Of the lines listed below, return exactly those that run from the line containing "Home (248, 23)" through the line containing "Messages (376, 102)", both included.

→ **Entries taken from a collection**
===

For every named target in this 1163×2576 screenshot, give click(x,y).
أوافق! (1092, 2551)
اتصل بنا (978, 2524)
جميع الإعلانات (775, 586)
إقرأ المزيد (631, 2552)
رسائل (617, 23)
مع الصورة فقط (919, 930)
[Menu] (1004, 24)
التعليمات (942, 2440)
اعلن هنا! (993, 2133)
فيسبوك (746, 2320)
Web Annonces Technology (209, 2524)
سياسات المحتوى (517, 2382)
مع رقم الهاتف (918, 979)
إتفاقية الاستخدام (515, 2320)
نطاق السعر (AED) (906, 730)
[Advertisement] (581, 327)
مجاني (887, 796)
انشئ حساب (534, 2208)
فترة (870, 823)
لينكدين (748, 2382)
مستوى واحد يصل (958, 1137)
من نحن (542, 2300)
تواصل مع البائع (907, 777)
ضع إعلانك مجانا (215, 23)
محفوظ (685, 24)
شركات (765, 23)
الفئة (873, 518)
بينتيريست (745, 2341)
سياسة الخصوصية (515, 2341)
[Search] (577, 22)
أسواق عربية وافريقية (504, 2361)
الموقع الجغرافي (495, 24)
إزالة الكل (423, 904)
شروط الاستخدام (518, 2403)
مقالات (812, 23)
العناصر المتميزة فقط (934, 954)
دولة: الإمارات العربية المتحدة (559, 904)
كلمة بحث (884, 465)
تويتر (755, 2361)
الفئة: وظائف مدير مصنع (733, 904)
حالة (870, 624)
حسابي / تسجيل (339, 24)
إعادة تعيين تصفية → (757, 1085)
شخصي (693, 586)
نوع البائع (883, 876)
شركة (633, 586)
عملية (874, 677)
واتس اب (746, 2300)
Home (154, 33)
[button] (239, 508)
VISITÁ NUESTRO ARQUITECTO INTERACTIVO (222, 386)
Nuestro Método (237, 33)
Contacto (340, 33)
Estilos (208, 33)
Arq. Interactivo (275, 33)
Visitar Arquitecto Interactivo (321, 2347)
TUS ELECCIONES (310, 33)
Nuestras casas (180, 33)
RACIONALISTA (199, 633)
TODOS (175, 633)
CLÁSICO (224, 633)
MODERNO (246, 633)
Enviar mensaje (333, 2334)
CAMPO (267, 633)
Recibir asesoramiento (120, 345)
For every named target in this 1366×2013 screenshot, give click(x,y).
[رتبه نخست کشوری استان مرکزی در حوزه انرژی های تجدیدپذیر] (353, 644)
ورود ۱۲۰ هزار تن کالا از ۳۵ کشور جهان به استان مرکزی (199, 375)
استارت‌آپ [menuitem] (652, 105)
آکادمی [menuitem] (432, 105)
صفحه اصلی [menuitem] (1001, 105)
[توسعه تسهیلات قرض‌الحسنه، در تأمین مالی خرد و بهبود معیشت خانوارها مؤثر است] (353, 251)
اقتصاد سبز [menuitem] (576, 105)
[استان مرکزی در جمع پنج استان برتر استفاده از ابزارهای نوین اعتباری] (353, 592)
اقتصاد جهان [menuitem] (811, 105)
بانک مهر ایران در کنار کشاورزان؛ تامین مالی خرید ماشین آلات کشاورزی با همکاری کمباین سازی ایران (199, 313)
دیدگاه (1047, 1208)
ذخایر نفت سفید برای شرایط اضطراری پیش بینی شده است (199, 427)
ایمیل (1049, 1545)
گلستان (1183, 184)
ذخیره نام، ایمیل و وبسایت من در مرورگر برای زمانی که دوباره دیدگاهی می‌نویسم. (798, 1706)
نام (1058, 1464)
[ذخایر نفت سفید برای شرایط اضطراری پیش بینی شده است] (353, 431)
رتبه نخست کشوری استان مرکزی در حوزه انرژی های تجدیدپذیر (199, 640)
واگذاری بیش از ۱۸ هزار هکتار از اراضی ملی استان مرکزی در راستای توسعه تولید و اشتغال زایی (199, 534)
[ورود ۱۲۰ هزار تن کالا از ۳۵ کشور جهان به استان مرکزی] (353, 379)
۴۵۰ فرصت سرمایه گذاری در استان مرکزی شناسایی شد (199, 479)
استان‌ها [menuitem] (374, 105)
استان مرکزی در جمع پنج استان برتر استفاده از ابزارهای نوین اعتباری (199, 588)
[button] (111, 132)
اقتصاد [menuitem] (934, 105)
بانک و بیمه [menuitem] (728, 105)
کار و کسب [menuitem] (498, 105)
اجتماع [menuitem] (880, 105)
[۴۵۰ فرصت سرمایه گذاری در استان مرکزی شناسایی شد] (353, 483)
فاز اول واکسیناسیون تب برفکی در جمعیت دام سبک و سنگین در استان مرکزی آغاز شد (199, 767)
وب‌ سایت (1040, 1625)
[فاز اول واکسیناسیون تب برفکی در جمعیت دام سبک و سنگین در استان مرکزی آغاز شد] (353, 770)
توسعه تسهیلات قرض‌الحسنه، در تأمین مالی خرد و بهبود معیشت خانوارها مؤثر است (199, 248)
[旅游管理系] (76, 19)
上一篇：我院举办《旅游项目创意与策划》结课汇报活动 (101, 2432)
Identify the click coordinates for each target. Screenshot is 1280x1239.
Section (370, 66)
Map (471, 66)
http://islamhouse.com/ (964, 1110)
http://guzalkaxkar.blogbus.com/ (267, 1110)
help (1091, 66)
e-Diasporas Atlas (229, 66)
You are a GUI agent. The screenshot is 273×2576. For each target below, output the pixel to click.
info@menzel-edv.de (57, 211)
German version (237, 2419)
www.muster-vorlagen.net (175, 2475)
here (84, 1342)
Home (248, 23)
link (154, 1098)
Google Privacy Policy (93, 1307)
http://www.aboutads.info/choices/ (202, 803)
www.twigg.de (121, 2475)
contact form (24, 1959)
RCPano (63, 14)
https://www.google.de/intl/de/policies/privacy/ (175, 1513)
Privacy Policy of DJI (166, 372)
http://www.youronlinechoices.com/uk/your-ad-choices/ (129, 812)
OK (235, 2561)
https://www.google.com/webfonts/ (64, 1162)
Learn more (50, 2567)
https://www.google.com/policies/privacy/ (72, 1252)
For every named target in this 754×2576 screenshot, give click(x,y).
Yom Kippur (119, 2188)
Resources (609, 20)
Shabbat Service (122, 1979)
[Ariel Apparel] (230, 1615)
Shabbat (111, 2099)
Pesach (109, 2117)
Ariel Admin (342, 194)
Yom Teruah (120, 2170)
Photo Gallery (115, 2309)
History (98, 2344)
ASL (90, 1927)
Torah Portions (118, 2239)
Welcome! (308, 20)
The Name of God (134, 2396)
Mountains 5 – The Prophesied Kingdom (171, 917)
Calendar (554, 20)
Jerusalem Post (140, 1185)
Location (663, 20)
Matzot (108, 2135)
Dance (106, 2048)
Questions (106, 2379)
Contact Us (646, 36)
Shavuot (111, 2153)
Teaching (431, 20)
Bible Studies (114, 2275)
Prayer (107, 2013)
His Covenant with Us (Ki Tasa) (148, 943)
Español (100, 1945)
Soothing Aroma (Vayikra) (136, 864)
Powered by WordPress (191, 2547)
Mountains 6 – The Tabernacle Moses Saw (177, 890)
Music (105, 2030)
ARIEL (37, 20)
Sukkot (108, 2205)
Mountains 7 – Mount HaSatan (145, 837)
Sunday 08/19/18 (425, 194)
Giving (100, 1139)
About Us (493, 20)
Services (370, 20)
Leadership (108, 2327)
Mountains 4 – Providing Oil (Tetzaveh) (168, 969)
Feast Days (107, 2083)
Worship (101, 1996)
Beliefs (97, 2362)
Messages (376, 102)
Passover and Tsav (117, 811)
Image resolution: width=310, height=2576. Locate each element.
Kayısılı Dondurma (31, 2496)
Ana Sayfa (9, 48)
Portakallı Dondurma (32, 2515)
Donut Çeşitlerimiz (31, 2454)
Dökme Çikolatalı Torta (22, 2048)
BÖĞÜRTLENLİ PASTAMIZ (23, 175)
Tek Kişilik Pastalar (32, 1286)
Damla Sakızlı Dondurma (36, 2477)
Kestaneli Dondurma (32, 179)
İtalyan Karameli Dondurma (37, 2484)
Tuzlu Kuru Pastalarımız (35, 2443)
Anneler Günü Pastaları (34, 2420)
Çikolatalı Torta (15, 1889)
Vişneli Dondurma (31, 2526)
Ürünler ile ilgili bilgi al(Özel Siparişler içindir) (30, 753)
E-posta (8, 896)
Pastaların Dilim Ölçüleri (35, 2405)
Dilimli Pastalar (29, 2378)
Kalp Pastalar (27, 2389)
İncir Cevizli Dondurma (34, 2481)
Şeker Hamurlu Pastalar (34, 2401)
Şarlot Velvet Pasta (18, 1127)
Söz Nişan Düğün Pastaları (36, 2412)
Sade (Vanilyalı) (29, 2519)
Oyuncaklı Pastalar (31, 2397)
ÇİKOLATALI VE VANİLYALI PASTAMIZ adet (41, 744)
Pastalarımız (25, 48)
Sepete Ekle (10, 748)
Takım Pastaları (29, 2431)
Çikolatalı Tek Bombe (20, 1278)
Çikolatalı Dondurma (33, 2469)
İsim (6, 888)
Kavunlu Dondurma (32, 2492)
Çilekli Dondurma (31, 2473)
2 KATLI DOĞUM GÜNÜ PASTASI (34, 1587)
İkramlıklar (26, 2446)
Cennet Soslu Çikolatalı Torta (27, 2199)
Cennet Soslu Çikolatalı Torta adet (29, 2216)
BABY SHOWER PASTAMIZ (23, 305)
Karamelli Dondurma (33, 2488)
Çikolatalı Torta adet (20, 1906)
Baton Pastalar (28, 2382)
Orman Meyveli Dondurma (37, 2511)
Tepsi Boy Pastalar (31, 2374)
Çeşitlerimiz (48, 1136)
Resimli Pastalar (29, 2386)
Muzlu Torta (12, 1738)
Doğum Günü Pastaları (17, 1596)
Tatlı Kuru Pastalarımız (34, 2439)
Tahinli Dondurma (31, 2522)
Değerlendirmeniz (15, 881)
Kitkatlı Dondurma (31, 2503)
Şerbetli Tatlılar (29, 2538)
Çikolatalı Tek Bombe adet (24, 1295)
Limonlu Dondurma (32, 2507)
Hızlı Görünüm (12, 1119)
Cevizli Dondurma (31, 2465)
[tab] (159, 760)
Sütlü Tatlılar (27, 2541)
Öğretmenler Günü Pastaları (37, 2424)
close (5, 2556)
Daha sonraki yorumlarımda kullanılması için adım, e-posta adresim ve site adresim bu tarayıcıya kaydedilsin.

===

→ **Written solution**
Home (248, 23)
link (154, 1098)
Google Privacy Policy (93, 1307)
http://www.aboutads.info/choices/ (202, 803)
www.twigg.de (121, 2475)
contact form (24, 1959)
RCPano (63, 14)
https://www.google.de/intl/de/policies/privacy/ (175, 1513)
Privacy Policy of DJI (166, 372)
http://www.youronlinechoices.com/uk/your-ad-choices/ (129, 812)
OK (235, 2561)
https://www.google.com/webfonts/ (64, 1162)
Learn more (50, 2567)
https://www.google.com/policies/privacy/ (72, 1252)
For every named target in this 754×2576 screenshot, give click(x,y).
Yom Kippur (119, 2188)
Resources (609, 20)
Shabbat Service (122, 1979)
[Ariel Apparel] (230, 1615)
Shabbat (111, 2099)
Pesach (109, 2117)
Ariel Admin (342, 194)
Yom Teruah (120, 2170)
Photo Gallery (115, 2309)
History (98, 2344)
ASL (90, 1927)
Torah Portions (118, 2239)
Welcome! (308, 20)
The Name of God (134, 2396)
Mountains 5 – The Prophesied Kingdom (171, 917)
Calendar (554, 20)
Jerusalem Post (140, 1185)
Location (663, 20)
Matzot (108, 2135)
Dance (106, 2048)
Questions (106, 2379)
Contact Us (646, 36)
Shavuot (111, 2153)
Teaching (431, 20)
Bible Studies (114, 2275)
Prayer (107, 2013)
His Covenant with Us (Ki Tasa) (148, 943)
Español (100, 1945)
Soothing Aroma (Vayikra) (136, 864)
Powered by WordPress (191, 2547)
Mountains 6 – The Tabernacle Moses Saw (177, 890)
Music (105, 2030)
ARIEL (37, 20)
Sukkot (108, 2205)
Mountains 7 – Mount HaSatan (145, 837)
Sunday 08/19/18 (425, 194)
Giving (100, 1139)
About Us (493, 20)
Services (370, 20)
Leadership (108, 2327)
Mountains 4 – Providing Oil (Tetzaveh) (168, 969)
Feast Days (107, 2083)
Worship (101, 1996)
Beliefs (97, 2362)
Messages (376, 102)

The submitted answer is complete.